I do think that argument is dead wrong, but that word was probably unnecessarily harsh to open with so I apologize. I don’t think you’re a bad person for making the argument, I just think it’s a bad argument on its face. But, I don’t think you actually believe it, as my hypothetical demonstrates. And that hypothetical wasn’t rhetorical, by the way. I really do want to know whether you’d consider that action appropriate or not, because that question gets to the premise of the argument. Our responsibility to act reasonably doesn’t get tossed out just because someone is fighting with a family member.
And if you believe I “practically made shit up,” then you can point it out to me and I’ll certainly reexamine. But I’d really appreciate if you refrain from general accusations of bad faith in the future, so thanks in advance.
If she had shot and killed her, it would have been a terrible tragedy- But I don’t believe I can fault someone for protecting their child.

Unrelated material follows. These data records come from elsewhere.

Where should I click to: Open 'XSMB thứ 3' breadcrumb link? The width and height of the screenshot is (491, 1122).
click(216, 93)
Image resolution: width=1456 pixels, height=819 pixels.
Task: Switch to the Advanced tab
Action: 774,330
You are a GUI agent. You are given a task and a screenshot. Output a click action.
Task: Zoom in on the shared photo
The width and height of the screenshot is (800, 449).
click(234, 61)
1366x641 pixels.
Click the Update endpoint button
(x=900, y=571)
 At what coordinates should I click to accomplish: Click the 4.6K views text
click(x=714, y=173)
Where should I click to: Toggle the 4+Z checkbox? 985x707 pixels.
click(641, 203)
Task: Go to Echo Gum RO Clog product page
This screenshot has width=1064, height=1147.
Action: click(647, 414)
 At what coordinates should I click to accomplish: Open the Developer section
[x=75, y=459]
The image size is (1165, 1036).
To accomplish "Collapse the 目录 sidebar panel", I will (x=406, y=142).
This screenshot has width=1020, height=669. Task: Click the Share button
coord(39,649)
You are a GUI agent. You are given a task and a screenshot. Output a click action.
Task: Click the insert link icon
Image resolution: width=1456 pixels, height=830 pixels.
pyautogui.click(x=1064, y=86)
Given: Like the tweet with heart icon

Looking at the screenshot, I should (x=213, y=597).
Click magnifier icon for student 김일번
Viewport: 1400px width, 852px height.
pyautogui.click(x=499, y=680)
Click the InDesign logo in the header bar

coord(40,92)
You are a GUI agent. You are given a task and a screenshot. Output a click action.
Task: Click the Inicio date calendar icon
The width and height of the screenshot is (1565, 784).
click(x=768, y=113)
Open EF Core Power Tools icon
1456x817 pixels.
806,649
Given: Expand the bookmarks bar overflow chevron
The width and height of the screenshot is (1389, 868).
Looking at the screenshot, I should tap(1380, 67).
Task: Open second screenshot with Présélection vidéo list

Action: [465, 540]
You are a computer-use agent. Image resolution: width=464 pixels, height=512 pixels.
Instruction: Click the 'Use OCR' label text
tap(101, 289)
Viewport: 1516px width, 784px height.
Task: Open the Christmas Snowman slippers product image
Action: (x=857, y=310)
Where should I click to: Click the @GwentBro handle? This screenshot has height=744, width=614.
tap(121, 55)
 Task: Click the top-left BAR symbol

And once again- This all goes back to how this whole thing started over a notebook? Someone thought a $0.79 office supply was worth physically assaulting another human being.
The number of lines which had to be crossed, the number of failures which had to occur, the number of bad decisions which had to be made to get to a point where someonepulls a gun is so far over the edge of civilized behavior that I think anything which happens after that is kind of a moot point.
That’s why i said in my last post, we can talk about it all day but when shit happens to you in real life there’s no way to tell how one will react. Hindsight is 20/20.
In particular to this case, was she justified in pulling the gun? I think it was reckless, not because of the assault of her daughter but because she allowed the situation to escalate to that point. It’s not like these other shoppers showed up and started a fight out of nowhere. I would have gotten the hell out of there if someone was being overly confrontational over a notebook. And if i had a child no chance would i put my kid in the middle of that.
Many years ago I Lost. My. Shit. when my daughter was attacked when she was about 3yrs old. My reaction surprised and scared me. It also taught me quite a bit. One of the many things it taught me is that firearms have no place in society. They are a useful tool in certain situations. They are a fun toy in certain other situations. Shopping for school supplies fulfils neither of those criteria, and neither does self-defence in the vast majority of situations (‘vast’ being the same as ‘all’, to five or six decimal places).
Spoiler: I’m a soldier, and have been for a long time. I’m not scared of firearms, I don’t feel weird about carrying or using them, and I’m quite competent with them. They are a tool I use at work, not something I get a stiffy about on my own time. I doubt many builders carry a hammer around with them at all times ‘just in case’.
Seems to me that if the results are the only thing that matter, a ‘sick stick’ would have been a better, non-lethal solution to this needless altercation over a fuckin’ notebook; albeit a much messier one.